Tangendo a vaca para o brejo
Lourival Serejo – Membro da AML


Com o propósito de moralização das gestões públicas, em 1992, foi publicada a Lei nº 8.429/92, tratando sobre a improbidade administrativa. A promulgação dessa lei mereceu aplausos de todos os setores empenhados no combate à corrupção.
Enquanto esteve em vigor, em sua inteireza, essa lei puniu inúmeros administradores ímprobos. O efeito educativo e ético que provocou foi aplaudido pela sociedade. Os tribunais de contas dos estados sentiram-se irmanados com o Poder Judiciário na fiscalização e punição do mau gestor.
O Conselho Nacional de Justiça cobra insistentemente o julgamento das ações e dos recursos relativos à improbidade administrativa. O Tribunal de Justiça tem sido atento a essa recomendação, procurando julgar em tempo esses recursos, assim como os juízos de primeiro grau, as ações, por vigilância da Corregedoria. O número de ações que já foram julgadas e as que faltam julgar revelam o quanto eficiente foi a lei de improbidade administrativa, enquanto esteve em vigor a redação original.

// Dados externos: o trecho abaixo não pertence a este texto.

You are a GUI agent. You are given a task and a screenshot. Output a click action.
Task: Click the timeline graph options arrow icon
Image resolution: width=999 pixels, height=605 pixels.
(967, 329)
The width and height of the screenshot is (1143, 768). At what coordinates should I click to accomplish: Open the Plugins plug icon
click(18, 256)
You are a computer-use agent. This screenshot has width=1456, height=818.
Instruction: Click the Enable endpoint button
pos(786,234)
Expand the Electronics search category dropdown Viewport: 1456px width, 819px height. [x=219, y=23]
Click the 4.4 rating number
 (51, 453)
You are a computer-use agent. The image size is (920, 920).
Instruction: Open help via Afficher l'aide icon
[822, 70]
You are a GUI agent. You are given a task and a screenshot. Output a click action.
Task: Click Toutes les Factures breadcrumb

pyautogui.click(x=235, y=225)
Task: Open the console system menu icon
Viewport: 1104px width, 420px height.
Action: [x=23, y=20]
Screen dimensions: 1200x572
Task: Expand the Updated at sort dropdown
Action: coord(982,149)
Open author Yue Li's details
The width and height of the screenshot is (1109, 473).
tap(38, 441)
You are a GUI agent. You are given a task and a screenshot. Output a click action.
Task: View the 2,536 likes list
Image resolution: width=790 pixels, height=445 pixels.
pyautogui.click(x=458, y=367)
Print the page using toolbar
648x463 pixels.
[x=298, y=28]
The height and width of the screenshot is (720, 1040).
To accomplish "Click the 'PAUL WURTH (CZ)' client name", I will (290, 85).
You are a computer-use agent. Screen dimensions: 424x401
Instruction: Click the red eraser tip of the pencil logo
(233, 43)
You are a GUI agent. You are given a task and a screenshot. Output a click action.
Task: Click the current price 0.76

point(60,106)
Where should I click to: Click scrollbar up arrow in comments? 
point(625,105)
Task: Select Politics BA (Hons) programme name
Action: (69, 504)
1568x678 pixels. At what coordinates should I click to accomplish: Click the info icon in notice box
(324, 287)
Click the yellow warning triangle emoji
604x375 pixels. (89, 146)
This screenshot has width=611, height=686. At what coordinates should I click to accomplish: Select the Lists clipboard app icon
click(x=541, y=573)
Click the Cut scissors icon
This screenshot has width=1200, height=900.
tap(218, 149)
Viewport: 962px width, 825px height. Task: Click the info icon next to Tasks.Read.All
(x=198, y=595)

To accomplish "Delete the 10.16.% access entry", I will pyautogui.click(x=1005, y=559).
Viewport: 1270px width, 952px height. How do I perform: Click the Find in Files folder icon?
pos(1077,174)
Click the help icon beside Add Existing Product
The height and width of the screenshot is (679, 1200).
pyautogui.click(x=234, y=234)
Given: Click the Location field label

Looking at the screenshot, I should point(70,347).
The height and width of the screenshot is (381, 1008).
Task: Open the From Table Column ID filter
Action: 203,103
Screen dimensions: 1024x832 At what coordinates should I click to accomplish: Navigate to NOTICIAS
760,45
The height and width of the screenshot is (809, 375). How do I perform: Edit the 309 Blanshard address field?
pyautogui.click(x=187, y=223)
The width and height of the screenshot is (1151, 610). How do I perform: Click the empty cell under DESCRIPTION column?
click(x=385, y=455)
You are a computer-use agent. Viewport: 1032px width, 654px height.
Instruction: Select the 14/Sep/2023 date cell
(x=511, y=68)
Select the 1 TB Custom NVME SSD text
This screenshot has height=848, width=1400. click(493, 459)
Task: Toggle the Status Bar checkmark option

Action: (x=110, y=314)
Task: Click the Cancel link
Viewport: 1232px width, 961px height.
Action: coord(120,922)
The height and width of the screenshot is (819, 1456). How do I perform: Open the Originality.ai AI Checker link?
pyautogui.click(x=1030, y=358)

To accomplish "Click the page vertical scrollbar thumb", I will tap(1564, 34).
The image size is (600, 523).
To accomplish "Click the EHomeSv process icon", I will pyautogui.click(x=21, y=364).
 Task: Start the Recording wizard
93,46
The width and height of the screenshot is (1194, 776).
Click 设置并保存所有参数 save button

Aconteceu que, num lance surpreendente, em 2021, essa lei foi alterada por outra lei (Lei nº 14.230/2021) para minorar as punições da original. O resultado é que as absolvições agora estão sendo, e serão, a tônica, deixando à vontade os malversadores do erário.
O mais ofensivo nessa alteração foi condicionar as condenações à prova de que o administrador agiu com dolo. Na prática, é como se o gestor que fez uma licitação irregular ou outra atividade ilegal vem a juízo defender-se dizendo que agiu de boa-fé, sem qualquer dolo, isto é, sem o propósito de cometer a infração administrativa. E pronto, está absolvido. Ora, imaginem a hipótese de um gestor vir a juízo e dizer: realmente eu agi com pleno conhecimento de que estava cometendo algo fora da lei. Nunca acontecerá tal hipótese que essa alteração supôs como um eventual lance de consciência.
Num país em que campeia a corrupção, essa alteração da lei original foi um estímulo a essa ignominiosa prática que vem corroendo a República e comprometendo o desenvolvimento dos estados e municípios.
Como se não bastasse esse golpe na moralidade pública, está, agora, em discussão um projeto de lei para reformar a Lei da Ficha Limpa, com o propósito de amenizá-la, notadamente na parte das inelegibilidades.
Uma das peculiaridades do direito eleitoral é que suas leis são votadas pelas partes interessadas, retirando, no nascedouro, a generalidade e a imparcialidade próprias de cada lei. Logo, está claro que ninguém legisla para retirar suas vantagens. O resultado, então, já será previsível. O lamentável é que ela atinge os processos já em andamento.
No processo de moralização das eleições – propósito da criação da Justiça eleitoral em 1932 – a Lei da Ficha Limpa trouxe indiscutível benefício, ao punir gestores que tenham cometido irregularidades na administração da coisa pública.
Retirar a Lei da Ficha Limpa – ou enfraquecer – do nosso sistema eleitoral, depois de tantos anos em vigor, será um retrocesso para a ética e a polidez da democracia.
Tanto no primeiro caso como no segundo, o que pretendem os legisladores interessados é que as coisas voltem ao estado anterior: improbidade sem punição e candidatos sujos disputando eleições.
Assim caminha o país.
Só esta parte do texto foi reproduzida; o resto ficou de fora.